Kelebihan Bondan dari host lain adalah kemampuannya menerangkan cara memasak, membandingkannya dengan masakan lain, ditambah pengetahuan mengenai sejarah masakan itu sendiri. Namun, bagi saya yang paling oke adalah kemampuan yang saya sebut “bumbu terbalik”. Cuma dengan mencicipi kuliner, ia mampu menerka bumbu apa saja yang digunakan dalam proses memasaknya.
Sementara host lain, aduh, ada yang cuma makan saja. Lantas semua pada akhirnya berkomentar “enak”, “lezat” atau semacamnya. Paling banter komentarnya ditambahi rasa seperti “pedas”, atau “panas”. Malah, ada host yang cara makannya menjijikkan, sampai mengeluarkan air liur dan berbunyi. Mungkin karena ada masukan, sekarang ‘diperhalus’. Caranya? Hostnya memakai kostum binatang atau tokoh kartun, lengkap dengan riasan wajah yang nggak banget! Hahaha. Gak nyambung banget. Meski terkadang ditemani artis cantik, tetap nggak nolong.
Bisa jadi karena acara tersebut dibuat oleh PH (Production House) dan pihak stasiun televisi tinggal membeli dan menayangkan, maka kurang kontrol kualitasnya. Mestinya, kalau ukurannya rating, acara semacam itu nilainya rendah. Tapi kok ya sampai sekarang banyak yang masih tayang ya?

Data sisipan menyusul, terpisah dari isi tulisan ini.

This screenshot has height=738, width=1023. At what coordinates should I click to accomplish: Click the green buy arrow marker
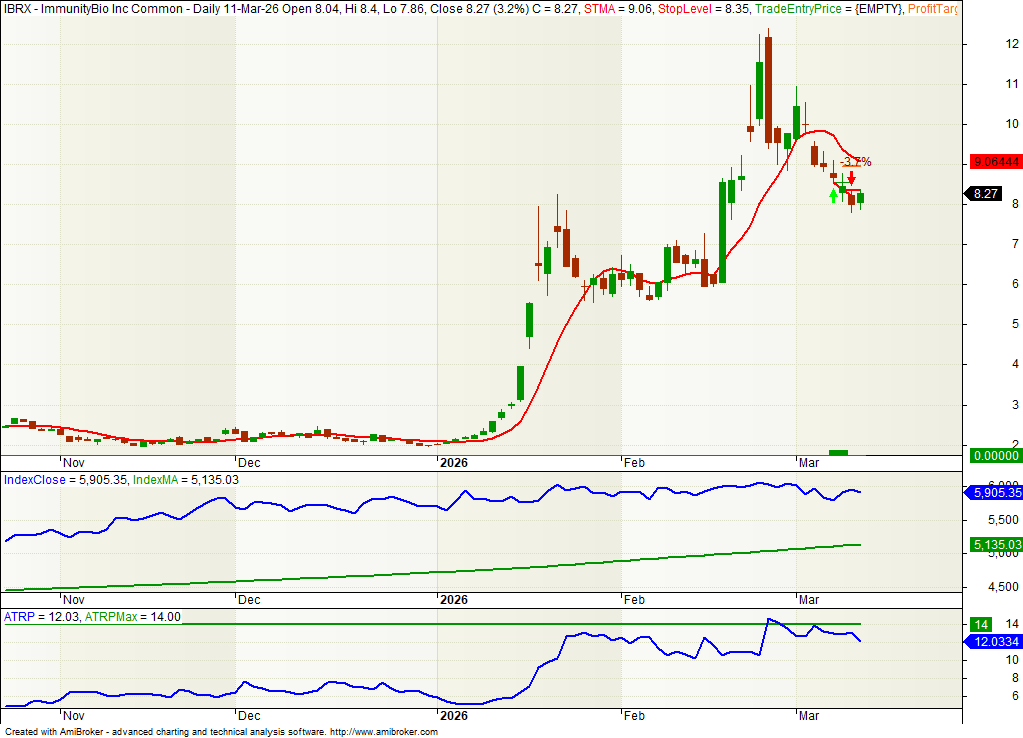coord(833,196)
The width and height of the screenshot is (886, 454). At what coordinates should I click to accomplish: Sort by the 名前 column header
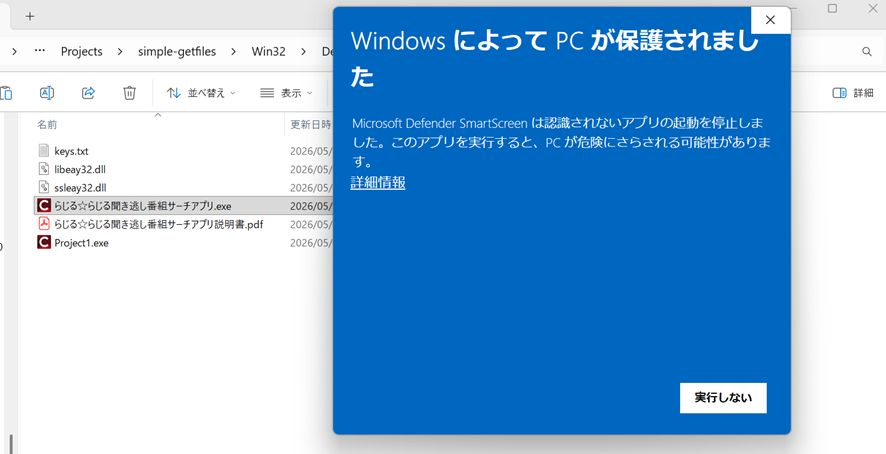(47, 124)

Kenapa tidak mencari orang yang jago makan tapi juga mengerti tentang kuliner ? Karena kalau cuma makan doang, lantas komentar “enak”, semua orang juga bisa dong.
NB: Sewaktu bekerja di sebuah majalah gaya hidup terkemuka dahulu, saya sering meminta bantuan kekasih saya saat itu yang selain jago masak juga lumayan wawasannya dalam soal kuliner. Termasuk ia cukup memadai dalam soal “bumbu terbalik”. Itu karena saya menyadari keterbatasan saya. (thank’s to AMP, mantan saya. Hehe.). Daripada memaksakan semua kuliner dibilang “enak” kan?